The decision to cover Eisai’s expected $7 billion blockbuster, announced Monday, follows an accelerated approval in January, and now the FDA has until July 6 to decide on a full approval for the reducer of Aβ plaque in the brain. The conversion from accelerated to full approval is likely to bring coverage from Medicare, opening up other private insurer coverage, and a steady stream of sales that Aduhelm has never seen.
“While it is difficult to estimate the number of veterans living with the early stages of AD with confirmed elevated amyloid, Eisai estimates that approximately 80-90% of veterans who are eligible for treatment based on the FDA approved label indication would also fit the criteria for the CFU,” Libby Holman, an Eisai spokesperson, said in an email to Endpoints News.

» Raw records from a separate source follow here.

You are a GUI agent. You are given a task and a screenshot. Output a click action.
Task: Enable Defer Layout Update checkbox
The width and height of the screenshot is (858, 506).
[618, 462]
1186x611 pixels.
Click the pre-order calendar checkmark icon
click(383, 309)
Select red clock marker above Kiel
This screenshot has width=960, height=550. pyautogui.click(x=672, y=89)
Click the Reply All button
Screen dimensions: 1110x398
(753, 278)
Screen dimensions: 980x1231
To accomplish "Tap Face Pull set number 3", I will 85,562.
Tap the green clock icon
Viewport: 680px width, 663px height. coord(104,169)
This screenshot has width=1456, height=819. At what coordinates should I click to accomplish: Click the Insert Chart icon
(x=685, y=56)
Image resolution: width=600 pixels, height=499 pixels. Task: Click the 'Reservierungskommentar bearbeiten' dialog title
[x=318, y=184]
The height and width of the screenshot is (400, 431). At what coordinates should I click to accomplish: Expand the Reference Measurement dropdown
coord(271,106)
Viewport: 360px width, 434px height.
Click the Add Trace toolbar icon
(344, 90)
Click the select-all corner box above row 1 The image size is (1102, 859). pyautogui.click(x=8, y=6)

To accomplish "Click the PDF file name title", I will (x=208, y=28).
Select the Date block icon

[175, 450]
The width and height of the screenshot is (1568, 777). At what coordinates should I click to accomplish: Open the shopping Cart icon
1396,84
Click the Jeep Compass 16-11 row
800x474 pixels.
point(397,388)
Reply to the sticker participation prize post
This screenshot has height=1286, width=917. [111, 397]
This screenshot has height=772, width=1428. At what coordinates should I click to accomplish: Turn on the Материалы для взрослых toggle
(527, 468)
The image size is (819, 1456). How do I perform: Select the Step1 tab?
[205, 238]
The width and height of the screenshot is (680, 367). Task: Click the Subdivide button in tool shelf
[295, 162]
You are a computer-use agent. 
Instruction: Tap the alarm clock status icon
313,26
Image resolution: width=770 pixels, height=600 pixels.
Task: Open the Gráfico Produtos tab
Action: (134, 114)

The first shipments of Leqembi, which has a list price of $26,500 per year, went out in January.
In deciding not to cover Aduhelm previously, however, the VA pointed to the “lack of evidence of a robust and meaningful clinical benefit and the known safety signal.”
“It is not being added to the VA National Formulary due to the risk of significant adverse drug events and to the lack of evidence of a positive impact on cognition,” confirmed a spokesperson for the VA at the time.